Threatening someone's LIFE? For what? A Bill?

Threaten someone's life who is eying your baby-child in the wrong way, yeah, I can understand that, but for a bill, or for writing out a complaint about something stupid and terrible, but would probably not get you much more than damages -- at that point.


----------



## vat (Jul 23, 2010)

Sorry I do not care who you are, you shoot my dog and I WILL NOT be all smiles for the papers and I WILL NOT accept your 8 week old pup! I WILL bring the heavens down on your head! Just saying.


----------



## Jax's Mom (Apr 2, 2010)

selzer said:


> I just can't get it. People make mistakes, and choices that are not the greatest. I am currently scratching to get by, and am accountable for that. I cannot fathom why people who have the world on a string, have to do STUPID things to screw that up.


Money is different when it's just handed to you for no reason. Not that I would know what that's like personally, but I've seen a few run into money which they had no business getting, panic and start making a series of poor decisions. 
No brains + unlimited resources = disaster.
My best example of that so far has been my dad's friend's nephew, who inherited a ton of money, bought a big truck and yacht, just seconds before launching it, he parked it on a hill, the trailer slowly tipped and the yacht rolled all the way down the hill. Saddest part, the person he inherited the money from worked really hard to save every last penny till the day he died.
People who actually have to work for their money have time to plan out where it's going and leave very little room for error (or at least that's how I operate).


----------



## bad_news07 (May 23, 2011)

vat said:


> Sorry I do not care who you are, you shoot my dog and I WILL NOT be all smiles for the papers and I WILL NOT accept your 8 week old pup! I WILL bring the heavens down on your head! Just saying.


 
If your dog attacks me I will defend myself at all cost even if it means shooting your dog. Police should press charges to the irresponsible dog owners for letting him loose not to the bodyguard that killed it...

I'm glad it was a bodyguard w/ a gun and not a 4 year old that was at the wrong place at the wrong time.


----------



## vat (Jul 23, 2010)

bad_news07 said:


> If your dog attacks me I will defend myself at all cost even if it means shooting your dog. Police should press charges to the irresponsible dog owners for letting him loose not to the bodyguard that killed it...
> 
> I'm glad it was a bodyguard w/ a gun and not a 4 year old that was at the wrong place at the wrong time.

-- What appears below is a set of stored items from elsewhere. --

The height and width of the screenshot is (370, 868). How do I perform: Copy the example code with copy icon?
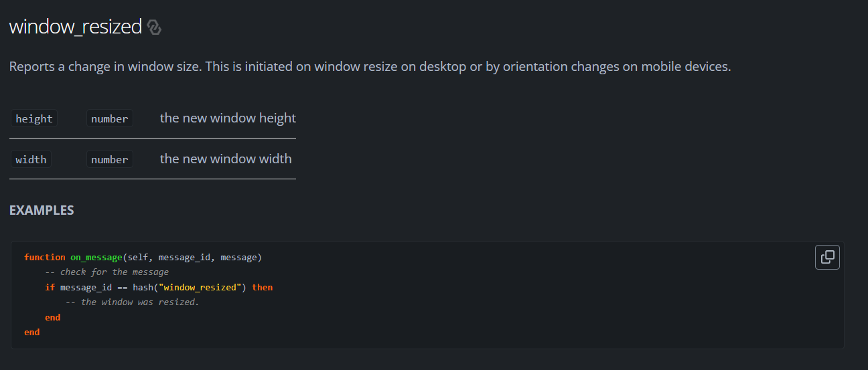coord(827,257)
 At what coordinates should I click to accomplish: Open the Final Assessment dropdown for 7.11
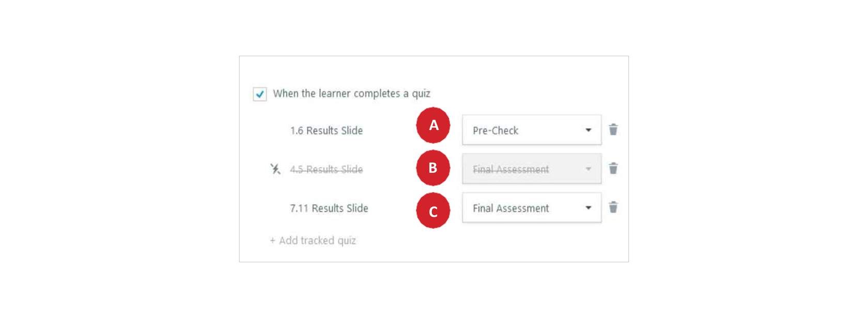[x=532, y=208]
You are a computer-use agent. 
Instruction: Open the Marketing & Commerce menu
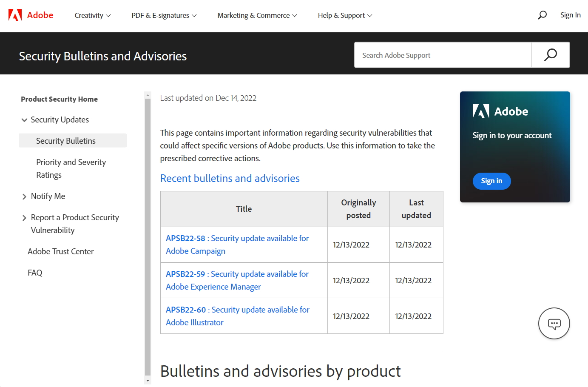tap(257, 15)
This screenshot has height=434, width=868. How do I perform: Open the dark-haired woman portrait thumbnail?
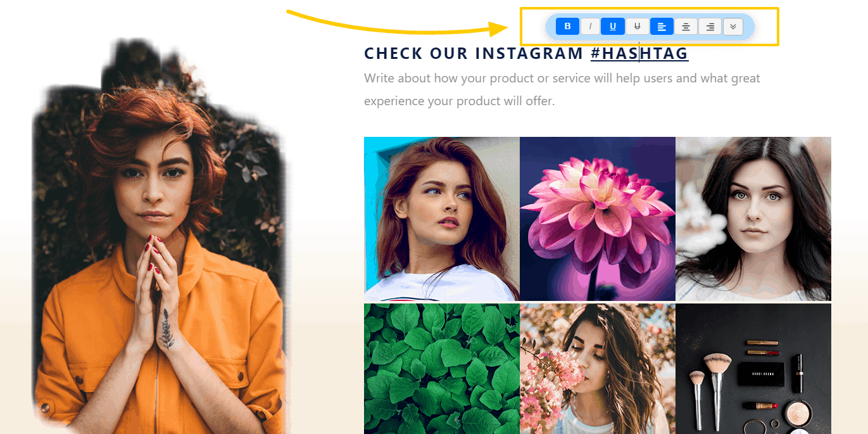(x=753, y=219)
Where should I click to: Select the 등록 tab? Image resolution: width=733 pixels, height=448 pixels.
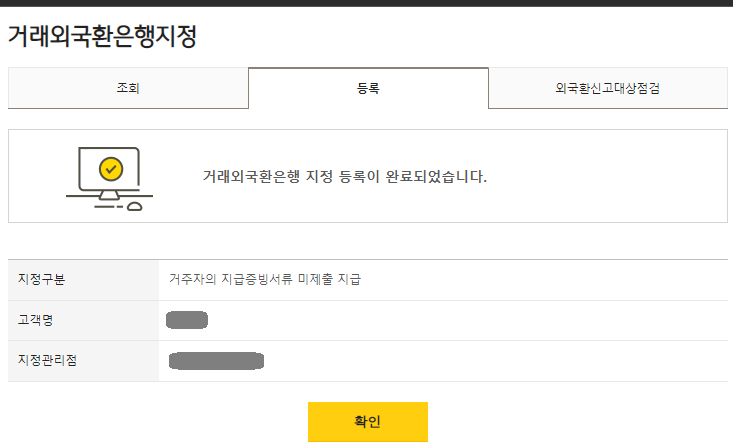pos(368,88)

Problem is do we know why the dog attacked the bodyguard??? I am not condoning the dog biting just something smells fishy here.


----------



## bad_news07 (May 23, 2011)

vat said:


> Problem is do we know why the dog attacked the bodyguard??? I am not condoning the dog biting just something smells fishy here.


 
The dog was loose... Regardless of what the body guard was doing the dog should have not attacked. If the body guard was provoking them then the dog owners should have called the cops. I'm just saying the fact that it is Katt William's body guard does not mean that they are to be blamed.


----------



## Jessiewessie99 (Mar 6, 2009)

bad_news07 said:


> If your dog attacks me I will defend myself at all cost even if it means shooting your dog. Police should press charges to the irresponsible dog owners for letting him loose not to the bodyguard that killed it...
> 
> I'm glad it was a bodyguard w/ a gun and not a 4 year old that was at the wrong place at the wrong time.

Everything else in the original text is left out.